(Extracted data entries)
⟨

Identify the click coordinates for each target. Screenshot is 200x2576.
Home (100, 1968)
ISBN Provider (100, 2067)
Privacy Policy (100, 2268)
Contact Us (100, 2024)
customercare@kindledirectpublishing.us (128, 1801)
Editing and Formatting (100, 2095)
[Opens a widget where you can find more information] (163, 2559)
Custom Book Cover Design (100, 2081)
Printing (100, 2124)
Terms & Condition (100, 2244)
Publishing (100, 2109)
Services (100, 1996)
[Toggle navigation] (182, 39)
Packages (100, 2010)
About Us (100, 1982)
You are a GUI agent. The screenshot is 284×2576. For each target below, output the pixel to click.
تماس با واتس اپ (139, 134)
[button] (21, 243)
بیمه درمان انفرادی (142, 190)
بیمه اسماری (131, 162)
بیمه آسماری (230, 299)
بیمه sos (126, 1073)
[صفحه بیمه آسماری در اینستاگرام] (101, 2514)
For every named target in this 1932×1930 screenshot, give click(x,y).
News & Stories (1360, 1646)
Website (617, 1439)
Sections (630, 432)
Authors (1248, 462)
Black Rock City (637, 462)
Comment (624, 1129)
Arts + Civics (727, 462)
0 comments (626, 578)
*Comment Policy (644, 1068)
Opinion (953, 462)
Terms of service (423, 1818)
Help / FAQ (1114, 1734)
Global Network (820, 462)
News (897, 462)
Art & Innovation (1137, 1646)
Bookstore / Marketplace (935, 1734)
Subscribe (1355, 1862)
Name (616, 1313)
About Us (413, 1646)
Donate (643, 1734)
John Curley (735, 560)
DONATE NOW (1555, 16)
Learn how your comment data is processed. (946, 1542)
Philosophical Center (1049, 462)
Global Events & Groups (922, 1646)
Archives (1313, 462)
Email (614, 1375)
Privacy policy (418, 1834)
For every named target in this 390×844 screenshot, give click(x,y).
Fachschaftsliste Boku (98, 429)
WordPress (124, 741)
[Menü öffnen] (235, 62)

⟩

Description of the task
Each line above holding the word "click" counts; reply with how many there are, only the number.

Answer to this problem
4